March 20, 2014
Around the time of butterfly clips and choker necklaces and before her first boyfriend moved to Indiana, a betch likely had a few people she looked up to.
Don't act like you didn't think this was the chicest shit ever.
Those betches just made you want to be them, so much so that you probs bitched your mom out at least once for not giving you a twin sister to go on adventures with. Remember their fucking detective series? They solved every crime by dinner time! Which is ironic since neither of the Olsens have eaten dinner since like 1999.
Seriously though, those betches went on the best fucking vacations, each one involving bros who couldn’t act and some sort of fight/ make up/ save the day plot line.
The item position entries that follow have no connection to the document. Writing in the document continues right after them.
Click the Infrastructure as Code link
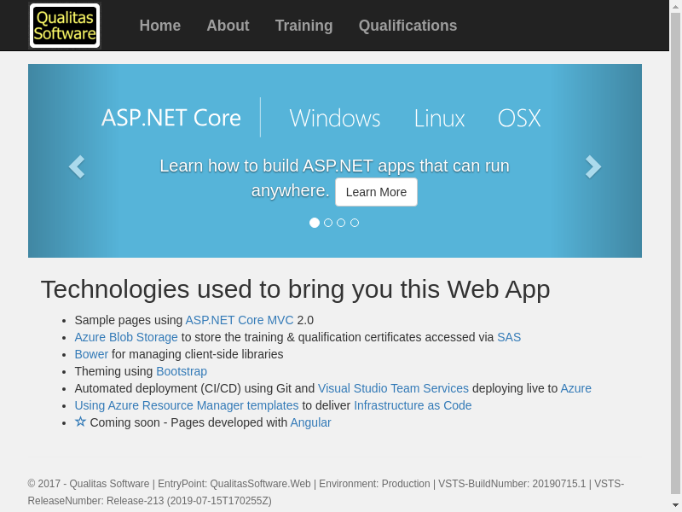[x=413, y=405]
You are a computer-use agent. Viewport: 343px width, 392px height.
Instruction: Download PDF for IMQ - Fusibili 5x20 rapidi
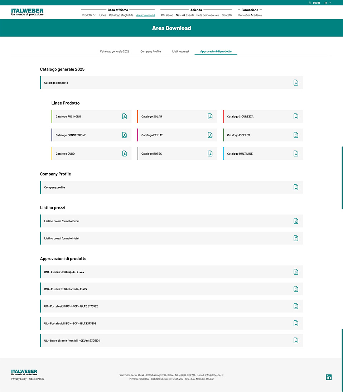pos(296,272)
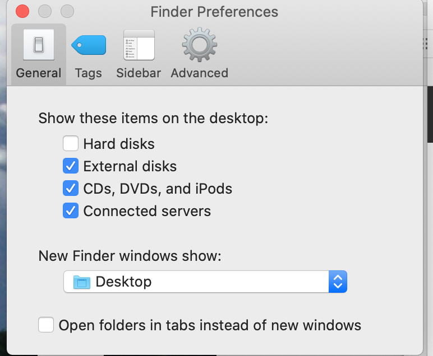Click the Hard disks text label
This screenshot has height=356, width=433.
coord(119,144)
Our Lips are Sealed? So realistic. Holiday in the Sun? Phenomenal acting. Your family vacays could never be that good because your parents, like, paid attention to where you were and wouldn’t let you go off chasing pirates and shit. God, Mom, way to ruin my youth.
Somewhere around 1998 Britney became a role model for betches in training everywhere. If you and your besties didn’t spend sleepovers perfecting the moves to Oops I Did It Again, you probably had a shitty childhood.
Admittedly, Sabrina was kind of a nice girl, but being able to point your finger and get whatever you fucking want = betchy. Like any good 90s character Sabrina also didn’t have any parents. How annoying for you that your mom and dad were like, around so you couldn’t go on such cool adventures.
Why was Ginger always wearing flags?
A betch obviously wanted to be either Posh or Baby Spice. Any girl who wanted to be Sporty Spice was definitely a lesbo.
Not necessarily an idol, but definitely someone who taught you the value of manipulating your parents. But mom, Danielle has all 5 dolls! It’s embarrassing if I only have Samantha!